Nevertheless, Ganahl focused an entire podcast episode on the subject back in May, in which she interviewed the head of a group called — and we’re not making this up –the Covid Bat Research Moratorium of Colorado (CBRMC). The idea that studying bats is tantamount to creating bioweapons is easy to sell to anti-vaxxers, who respond to any use of the phrase “gain-of-function research” as though someone had activated, well, a “bat signal.”

And what proof do any these folks have that would demonstrate that CSU is creating some sort of “COVID bats” in Fort Collins? They have no evidence, of course; they know it is true because the Internet told them all about it.

Substitute “COVID bats” for “kids dressed in cat costumes,” and you have basically the same silly story that put the final nail in the coffin of Ganahl’s 2022 gubernatorial campaign.

As you no doubt recall, Ganahl insisted for weeks — without providing any serious evidence — that school districts across the state were allowing kids to participate in classrooms while pretending to be cats, or something.

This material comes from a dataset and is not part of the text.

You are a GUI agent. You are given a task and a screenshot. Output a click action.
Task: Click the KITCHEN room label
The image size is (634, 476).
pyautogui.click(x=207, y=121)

The reason Ganahl believed this nonsense is because some people on Facebook told her it was true. Colorado voters, understandably, decided not to allow Ganahl or her Facebook page anywhere near the levers of government.

People who say stuff like this tend to have a hard time winning elections…no matter how many Libertarians are involved. Colorado voters generally worry less about bat research and more about roads, schools, and preserving basic freedoms. As Colorado Democratic Party Chairman Shad Murib told Colorado Newsline when asked about the “Republicertarian Alliance” last week:

“The Colorado Republican Party’s problem is not Libertarians spoiling elections for them – their problem is that their platform is opposed by the vast majority of Colorado voters. If their path to victory is to embrace folks who are even more extreme than then, I’d remind them that two wrongs don’t make a right.”

Two wrongs don’t make a right, but two “rights” make up a bunch of other nonsense. No “Republicertarian Alliance” will accomplish squat in Colorado until they solve that problem.